* _What is needed_
Decide whether each statement agrees with the text below on bisexual relationship labels. Answer yes or no for each, quoting the words of the text that decide it. 1. The perception of bisexuality as "fake" is said to exist only outside the queer community. 2. The text states that a person can be both ace and het. 3. The popular and accepted usage of these words is called accurate.

=== Text ===

Your vaxleth post is so bad. Yes bisexuals dont become "straight" at any moment but saying "heterosexual relationship" at no point in the real world means "both people are necessarely het" it literally just means "a man and a woman in a relationship". Also the "-sexual" has never been exclusively about sexual attraction (thats a mogai fabrication, as the sam cant be expanded to non-ace people) it has always been about the genders one is attracted to. Also one can be both ace and het too.
The fact that you think that this is about shipping demonstrates that you pretty much missed the point from the beginning.
In the “real world” there’s a prevalent perception of bisexuality as “fake”, as a phase, that bisexual people are selfish, or that they just can’t make up their mind, or they just need to find the right person. This is a perception that exists both among people outside of the queer community and inside of the queer community. Those perceptions don’t come from nowhere, and mislabeling the relationships bisexual people are in as “het” when they’re with a person of a different gender perpetuates those ideas.
Some argument of “but this is what these words are accepted to mean” doesn’t actually contradict this discussion because that’s the whole point. There’s a popular and accepted usage of these words within our community and society, and that popular and accepted usage is inaccurate, harmful, and erases bisexual experiences in ways that lead to exclusion and discrimination.

=== Recorded data ===

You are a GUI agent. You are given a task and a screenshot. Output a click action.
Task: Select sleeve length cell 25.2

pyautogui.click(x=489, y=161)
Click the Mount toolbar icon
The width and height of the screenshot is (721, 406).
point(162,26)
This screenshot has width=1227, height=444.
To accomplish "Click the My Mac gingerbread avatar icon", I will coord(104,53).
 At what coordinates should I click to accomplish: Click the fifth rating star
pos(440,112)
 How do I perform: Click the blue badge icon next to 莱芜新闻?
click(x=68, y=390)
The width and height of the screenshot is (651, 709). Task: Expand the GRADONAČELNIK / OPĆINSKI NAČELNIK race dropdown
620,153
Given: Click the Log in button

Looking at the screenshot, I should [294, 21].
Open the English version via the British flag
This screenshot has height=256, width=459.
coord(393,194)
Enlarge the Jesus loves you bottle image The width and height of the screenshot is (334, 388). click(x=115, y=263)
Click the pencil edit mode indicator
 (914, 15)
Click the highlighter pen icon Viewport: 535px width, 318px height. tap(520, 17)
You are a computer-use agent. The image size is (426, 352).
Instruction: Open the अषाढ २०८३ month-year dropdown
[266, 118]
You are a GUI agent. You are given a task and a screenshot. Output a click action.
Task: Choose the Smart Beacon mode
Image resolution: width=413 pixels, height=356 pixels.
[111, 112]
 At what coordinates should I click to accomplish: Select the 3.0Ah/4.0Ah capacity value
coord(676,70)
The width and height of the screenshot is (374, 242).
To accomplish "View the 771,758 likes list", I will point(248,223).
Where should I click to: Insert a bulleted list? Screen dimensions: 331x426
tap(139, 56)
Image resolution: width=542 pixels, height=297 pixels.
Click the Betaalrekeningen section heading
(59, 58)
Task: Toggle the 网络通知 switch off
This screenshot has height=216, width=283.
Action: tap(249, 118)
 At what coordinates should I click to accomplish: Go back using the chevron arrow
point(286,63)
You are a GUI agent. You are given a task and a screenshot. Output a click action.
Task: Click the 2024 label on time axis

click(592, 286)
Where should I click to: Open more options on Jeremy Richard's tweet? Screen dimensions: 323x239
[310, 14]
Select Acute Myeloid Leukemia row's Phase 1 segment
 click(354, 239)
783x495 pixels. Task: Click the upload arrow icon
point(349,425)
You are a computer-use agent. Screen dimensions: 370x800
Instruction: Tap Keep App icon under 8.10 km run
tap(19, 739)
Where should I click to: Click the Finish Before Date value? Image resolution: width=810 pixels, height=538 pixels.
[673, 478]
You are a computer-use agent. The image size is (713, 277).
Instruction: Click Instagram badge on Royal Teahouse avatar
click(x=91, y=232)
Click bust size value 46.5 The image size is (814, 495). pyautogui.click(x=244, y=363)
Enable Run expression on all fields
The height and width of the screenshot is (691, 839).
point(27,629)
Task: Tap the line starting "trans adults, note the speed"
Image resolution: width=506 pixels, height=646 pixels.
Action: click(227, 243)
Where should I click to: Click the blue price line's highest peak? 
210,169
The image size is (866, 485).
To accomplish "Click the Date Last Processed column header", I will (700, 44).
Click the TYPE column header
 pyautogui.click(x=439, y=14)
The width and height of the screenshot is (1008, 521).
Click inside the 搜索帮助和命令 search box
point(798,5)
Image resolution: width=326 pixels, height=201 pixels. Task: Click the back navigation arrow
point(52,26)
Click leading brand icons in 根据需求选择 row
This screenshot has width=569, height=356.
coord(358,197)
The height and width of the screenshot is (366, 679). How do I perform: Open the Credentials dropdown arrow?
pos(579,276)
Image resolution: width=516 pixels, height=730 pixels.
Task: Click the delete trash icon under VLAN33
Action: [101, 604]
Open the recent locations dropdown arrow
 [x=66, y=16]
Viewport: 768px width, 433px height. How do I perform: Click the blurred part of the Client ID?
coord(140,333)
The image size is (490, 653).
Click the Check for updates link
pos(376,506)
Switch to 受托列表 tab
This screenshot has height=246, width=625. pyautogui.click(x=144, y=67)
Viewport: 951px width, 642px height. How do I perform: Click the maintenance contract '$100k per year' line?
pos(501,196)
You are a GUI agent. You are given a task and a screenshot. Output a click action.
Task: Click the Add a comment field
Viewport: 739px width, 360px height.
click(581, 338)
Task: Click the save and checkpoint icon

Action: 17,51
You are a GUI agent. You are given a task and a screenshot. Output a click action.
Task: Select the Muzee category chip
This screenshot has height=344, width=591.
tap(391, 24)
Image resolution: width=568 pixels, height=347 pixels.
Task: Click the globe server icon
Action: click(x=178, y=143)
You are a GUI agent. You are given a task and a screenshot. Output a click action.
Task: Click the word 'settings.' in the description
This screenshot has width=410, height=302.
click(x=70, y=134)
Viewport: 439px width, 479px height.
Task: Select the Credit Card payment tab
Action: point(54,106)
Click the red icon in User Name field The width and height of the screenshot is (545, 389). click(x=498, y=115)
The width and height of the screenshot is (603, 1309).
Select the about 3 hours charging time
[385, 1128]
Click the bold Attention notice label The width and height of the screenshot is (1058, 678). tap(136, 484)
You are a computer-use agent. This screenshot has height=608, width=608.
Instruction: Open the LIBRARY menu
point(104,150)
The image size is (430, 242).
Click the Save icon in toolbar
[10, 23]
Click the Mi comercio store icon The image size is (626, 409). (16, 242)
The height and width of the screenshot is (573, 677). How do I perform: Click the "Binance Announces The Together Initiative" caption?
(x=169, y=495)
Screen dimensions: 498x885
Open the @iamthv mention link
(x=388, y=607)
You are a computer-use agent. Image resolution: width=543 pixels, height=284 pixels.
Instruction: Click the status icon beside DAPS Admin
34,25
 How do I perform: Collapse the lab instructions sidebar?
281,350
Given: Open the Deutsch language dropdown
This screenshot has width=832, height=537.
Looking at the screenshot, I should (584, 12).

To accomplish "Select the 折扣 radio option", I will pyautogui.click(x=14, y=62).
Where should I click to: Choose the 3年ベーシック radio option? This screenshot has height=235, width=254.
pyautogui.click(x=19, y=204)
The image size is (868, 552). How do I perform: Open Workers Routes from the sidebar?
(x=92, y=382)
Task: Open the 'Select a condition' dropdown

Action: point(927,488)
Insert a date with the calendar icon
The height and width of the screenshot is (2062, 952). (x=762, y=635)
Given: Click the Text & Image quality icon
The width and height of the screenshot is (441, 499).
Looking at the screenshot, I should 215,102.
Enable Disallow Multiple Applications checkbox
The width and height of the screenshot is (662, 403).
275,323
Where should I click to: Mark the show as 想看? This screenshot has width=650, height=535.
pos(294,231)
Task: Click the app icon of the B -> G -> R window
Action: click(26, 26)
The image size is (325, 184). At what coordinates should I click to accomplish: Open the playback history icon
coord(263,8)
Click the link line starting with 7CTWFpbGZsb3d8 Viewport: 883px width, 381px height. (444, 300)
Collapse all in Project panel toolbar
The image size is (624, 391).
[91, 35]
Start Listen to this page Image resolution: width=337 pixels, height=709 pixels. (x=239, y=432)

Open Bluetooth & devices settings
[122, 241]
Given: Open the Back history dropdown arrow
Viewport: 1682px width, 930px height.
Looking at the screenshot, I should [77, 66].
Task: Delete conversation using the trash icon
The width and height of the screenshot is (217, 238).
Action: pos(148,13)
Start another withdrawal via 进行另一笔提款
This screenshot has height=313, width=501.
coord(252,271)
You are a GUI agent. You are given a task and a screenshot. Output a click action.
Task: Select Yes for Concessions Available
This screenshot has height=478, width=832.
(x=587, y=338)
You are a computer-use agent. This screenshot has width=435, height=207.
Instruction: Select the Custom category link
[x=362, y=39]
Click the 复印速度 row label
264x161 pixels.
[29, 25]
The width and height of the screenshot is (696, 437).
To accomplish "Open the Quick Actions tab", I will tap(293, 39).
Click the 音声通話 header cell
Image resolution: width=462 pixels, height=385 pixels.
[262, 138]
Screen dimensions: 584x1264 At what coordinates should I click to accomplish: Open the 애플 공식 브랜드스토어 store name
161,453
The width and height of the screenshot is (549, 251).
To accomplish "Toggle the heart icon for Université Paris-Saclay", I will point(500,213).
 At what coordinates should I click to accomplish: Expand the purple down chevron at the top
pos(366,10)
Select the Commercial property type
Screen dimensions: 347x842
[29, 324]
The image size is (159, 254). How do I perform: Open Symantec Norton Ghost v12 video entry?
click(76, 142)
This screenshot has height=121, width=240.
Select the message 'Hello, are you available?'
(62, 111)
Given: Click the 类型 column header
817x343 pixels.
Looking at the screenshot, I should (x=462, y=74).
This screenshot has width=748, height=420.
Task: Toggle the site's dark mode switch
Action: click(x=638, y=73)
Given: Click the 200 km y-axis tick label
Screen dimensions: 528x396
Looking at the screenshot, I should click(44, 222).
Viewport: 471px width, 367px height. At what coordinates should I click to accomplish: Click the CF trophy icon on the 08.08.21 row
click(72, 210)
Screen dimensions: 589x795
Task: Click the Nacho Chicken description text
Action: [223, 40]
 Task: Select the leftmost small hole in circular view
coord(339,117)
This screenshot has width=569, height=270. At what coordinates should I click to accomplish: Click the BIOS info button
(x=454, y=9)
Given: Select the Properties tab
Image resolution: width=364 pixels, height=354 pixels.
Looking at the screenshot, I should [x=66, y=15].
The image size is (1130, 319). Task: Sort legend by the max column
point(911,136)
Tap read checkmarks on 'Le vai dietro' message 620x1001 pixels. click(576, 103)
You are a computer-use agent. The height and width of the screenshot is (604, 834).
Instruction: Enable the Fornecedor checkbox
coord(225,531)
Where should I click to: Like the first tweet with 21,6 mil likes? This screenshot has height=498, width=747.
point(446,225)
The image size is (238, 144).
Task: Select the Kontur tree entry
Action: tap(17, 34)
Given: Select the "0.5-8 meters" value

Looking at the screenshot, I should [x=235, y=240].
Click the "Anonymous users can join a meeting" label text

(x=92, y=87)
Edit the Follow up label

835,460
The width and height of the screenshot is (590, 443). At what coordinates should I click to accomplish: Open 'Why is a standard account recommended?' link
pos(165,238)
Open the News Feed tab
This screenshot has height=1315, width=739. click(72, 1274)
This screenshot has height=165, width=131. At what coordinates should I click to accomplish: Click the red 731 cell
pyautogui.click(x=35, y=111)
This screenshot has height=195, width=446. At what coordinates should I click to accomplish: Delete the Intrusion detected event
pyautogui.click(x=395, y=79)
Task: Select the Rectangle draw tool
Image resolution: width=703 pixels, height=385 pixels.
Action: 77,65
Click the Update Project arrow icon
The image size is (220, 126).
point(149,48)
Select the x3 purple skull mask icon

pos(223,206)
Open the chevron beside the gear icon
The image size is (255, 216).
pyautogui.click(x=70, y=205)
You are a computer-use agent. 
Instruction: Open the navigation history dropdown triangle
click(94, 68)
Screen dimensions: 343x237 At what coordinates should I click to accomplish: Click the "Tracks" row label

===

* _Worked solution_
1. No: "This is a perception that exists both among people outside of the queer community and inside of the queer community."
2. Yes: "Also one can be both ace and het too."
3. No: "that popular and accepted usage is inaccurate, harmful, and erases bisexual experiences"